The situation today may feel as desolate as the cover art suggests.

"But Censored 2019 is a book about fighting fake news," editors Andy Lee Roth and Mickey Huff observe in the book's introduction.

In the end, they argue that "critical media education – rather than censorship, blacklists, privatized fact-checkers, or legislative bans – is the best weapon for fighting the ongoing fake news invasion."

Project Censored's annual list of 25 censored stories, which makes up the book's lengthy first chapter, is one of the best resources one can have for such education. Censorship and fake news are "intertwined issues," they write.

Project Censored has long been engaged in much more than just uncovering and publicizing stories kept down and out of the corporate media. Over the years, it's added new analytical categories: sensationalist and titillating Junk Food News stories.

Through it all, the list of censored stories remains central to Project Censored's mission, which, the editors point out, can be read in two different ways: "as a critique of the shortcomings of U.S. corporate news media for their failure to adequately cover these stories, or as a celebration of independent news media, without which we would remain either uninformed or misinformed about these crucial stories and issues."

The cover art theme works at two levels, as the editors explain, which makes things more complex than they might appear at first glance. First, the famous Orson Welles radio broadcast of "War of the Worlds" on Oct. 30, 1938, used a number of dramatic devices to present the drama as though it were an actual crisis in progress. It became an example of the potential power of fake news in the radio media era.

"The broadcast became legendary for allegedly leading to widespread panic throughout the United States," the editors of Project Censored note.

That narrative about widespread panic is actually a more long-term form of fake news, as Jefferson Pooley and Michael J. Socolow have documented in a series of articles over the past decade. Both the audience size and degree of panic have been significantly inflated, they explain. They cite two main factors: newspaper editors, who saw radio as challenging their media dominance, and an influential media study, whose topline conclusions were at odds with some of its data.

ANSON STEVEN-BOLLES
  • Anson Steven-Bolles

1. World's richest 1 percent continue to become wealthier

In November 2017, Credit Suisse released its 8th Annual Global Wealth Report, which The Guardian reported under the headline, "Richest 1 percent own half the world's wealth, study finds."

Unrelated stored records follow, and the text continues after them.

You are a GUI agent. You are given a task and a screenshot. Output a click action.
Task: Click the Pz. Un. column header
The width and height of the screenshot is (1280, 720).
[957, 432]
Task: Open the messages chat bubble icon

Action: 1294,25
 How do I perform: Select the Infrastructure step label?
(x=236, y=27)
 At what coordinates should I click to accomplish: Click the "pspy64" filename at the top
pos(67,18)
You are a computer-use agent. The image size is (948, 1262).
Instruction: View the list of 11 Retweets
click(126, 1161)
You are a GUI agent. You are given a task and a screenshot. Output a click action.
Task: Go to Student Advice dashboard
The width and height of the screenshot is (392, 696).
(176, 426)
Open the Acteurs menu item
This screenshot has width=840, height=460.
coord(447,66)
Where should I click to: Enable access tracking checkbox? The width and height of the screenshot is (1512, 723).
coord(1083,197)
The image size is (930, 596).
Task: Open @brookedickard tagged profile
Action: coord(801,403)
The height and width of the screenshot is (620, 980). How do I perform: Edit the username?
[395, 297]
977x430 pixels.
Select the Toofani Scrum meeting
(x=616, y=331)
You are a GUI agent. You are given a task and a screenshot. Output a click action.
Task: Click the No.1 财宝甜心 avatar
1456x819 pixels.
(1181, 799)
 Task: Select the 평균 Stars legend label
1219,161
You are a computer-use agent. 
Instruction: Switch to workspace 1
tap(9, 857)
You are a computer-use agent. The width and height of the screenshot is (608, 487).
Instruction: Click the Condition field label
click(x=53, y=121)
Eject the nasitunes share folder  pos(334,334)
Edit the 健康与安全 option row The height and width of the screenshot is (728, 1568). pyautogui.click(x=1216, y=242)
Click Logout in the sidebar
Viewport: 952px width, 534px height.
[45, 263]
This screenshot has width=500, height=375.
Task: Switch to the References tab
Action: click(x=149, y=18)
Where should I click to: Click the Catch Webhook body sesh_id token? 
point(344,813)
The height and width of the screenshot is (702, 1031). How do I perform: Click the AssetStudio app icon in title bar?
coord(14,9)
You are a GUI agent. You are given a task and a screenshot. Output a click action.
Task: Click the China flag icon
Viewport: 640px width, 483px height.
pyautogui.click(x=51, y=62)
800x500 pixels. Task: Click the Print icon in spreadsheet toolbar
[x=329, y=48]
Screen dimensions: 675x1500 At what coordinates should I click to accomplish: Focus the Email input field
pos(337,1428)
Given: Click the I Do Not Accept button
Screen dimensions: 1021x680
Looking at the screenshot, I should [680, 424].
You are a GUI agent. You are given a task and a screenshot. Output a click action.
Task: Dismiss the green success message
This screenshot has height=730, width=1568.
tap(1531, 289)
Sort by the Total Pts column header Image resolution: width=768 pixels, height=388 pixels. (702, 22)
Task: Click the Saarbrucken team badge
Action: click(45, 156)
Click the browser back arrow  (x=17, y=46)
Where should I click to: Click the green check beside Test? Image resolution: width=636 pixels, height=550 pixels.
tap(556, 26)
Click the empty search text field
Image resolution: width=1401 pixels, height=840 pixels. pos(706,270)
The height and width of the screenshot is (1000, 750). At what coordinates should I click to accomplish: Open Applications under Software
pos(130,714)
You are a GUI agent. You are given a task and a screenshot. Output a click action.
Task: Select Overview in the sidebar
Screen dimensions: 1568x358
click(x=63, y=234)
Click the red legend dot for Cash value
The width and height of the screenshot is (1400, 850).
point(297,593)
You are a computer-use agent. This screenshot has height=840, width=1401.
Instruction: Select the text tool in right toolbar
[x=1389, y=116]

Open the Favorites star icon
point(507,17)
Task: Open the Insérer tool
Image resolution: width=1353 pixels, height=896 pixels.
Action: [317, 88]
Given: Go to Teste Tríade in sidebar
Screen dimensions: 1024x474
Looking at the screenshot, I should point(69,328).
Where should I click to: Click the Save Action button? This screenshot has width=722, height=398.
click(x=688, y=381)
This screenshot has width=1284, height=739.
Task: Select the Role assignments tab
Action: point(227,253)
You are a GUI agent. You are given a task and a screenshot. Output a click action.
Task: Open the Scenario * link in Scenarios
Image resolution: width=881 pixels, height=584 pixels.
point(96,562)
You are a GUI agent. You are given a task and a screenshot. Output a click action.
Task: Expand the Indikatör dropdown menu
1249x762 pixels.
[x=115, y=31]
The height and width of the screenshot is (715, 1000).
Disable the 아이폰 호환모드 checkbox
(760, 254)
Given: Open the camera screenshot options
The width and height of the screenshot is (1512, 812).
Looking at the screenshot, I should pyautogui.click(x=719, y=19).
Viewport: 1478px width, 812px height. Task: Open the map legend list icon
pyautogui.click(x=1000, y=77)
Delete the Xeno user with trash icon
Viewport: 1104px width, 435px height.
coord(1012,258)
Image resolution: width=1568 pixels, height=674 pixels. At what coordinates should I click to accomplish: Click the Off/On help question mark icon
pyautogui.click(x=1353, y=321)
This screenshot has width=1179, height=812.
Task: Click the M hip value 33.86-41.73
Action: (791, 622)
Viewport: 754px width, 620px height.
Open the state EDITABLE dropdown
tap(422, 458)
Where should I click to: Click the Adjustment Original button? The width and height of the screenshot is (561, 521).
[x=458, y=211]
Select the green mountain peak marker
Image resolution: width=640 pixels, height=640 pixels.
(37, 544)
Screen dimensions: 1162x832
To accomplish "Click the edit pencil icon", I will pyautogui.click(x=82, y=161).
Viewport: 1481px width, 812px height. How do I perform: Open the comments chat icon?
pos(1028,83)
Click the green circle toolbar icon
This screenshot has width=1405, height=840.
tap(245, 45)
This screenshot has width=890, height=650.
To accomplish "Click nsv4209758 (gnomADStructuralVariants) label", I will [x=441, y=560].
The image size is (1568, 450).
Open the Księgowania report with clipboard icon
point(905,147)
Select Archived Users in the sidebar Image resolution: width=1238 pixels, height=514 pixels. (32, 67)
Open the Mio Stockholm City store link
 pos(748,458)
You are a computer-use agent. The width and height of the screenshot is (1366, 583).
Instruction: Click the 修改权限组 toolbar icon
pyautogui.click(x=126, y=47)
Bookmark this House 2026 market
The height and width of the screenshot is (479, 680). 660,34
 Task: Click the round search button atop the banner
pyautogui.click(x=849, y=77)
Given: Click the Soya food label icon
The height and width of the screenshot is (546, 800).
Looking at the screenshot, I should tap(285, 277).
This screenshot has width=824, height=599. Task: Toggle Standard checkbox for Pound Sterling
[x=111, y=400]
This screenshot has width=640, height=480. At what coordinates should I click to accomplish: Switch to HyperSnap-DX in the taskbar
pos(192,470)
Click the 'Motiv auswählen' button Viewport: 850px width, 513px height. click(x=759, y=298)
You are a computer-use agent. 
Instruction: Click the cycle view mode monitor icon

The wealth share of the world's richest people increased "from 42.5 percent at the height of the 2008 financial crisis to 50.1 percent in 2017, or $140 trillion," The Guardian reported, adding that "The biggest losers ... are young people who should not expect to become as rich as their parents."

"[Despite being more educated], millennials are doing less well than their parents at the same age, especially in relation to income, home ownership and other dimensions of well-being assessed in this report," Rohner Credit Suisse chairman Urs Rohner said. "We expect only a minority of high achievers and those in high demand sectors such as technology or finance to effectively overcome the 'millennial disadvantage.'"

"No other part of the wealth pyramid has been transformed as much since 2000 as the millionaire and ultra-high net worth individual (known as UHNWI) segments," the report said. "The number of millionaires has increased by 170 percent, while the number of UHNWIs (individuals with net worth of USD 50 million or more) has risen five-fold, making them by far the fastest-growing group of wealth holders."

There were 2.3 million new millionaires this year, taking the total to 36 million.

"At the other end of the spectrum, the world's 3.5 billion poorest adults each have assets of less than $10,000," The Guardian reported. "Collectively these people, who account for 70 percent of the world's working age population, account for just 2.7 percent of global wealth."

"Tremendous concentration of wealth and the extreme poverty that results from it are problems that affect everyone in the world, but wealth inequalities do not receive nearly as much attention as they should in the establishment press," Project Censored noted. "The few corporate news reports that have addressed this issue – including an August 2017 Bloomberg article and a July 2016 report for CBS's MoneyWatch – focused exclusively on wealth inequality within the United States. As Project Censored has previously reported, corporate news consistently covers the world's billionaires while ignoring millions of humans who live in poverty."

2. FBI racially profiling 'black identity extremists'

At the same time that white supremacists were preparing for the "Unite the Right" demonstration in Charlottesville, which resulted in the murder of Heather Heyer in August 2017, the FBI's counterterrorism division produced an intelligence assessment warning of a very different – though actually nonexistent – threat "Black Identity Extremists." The report appeared to be the first time the term had been used to identify a movement, according to Foreign Policy magazine, which broke the story.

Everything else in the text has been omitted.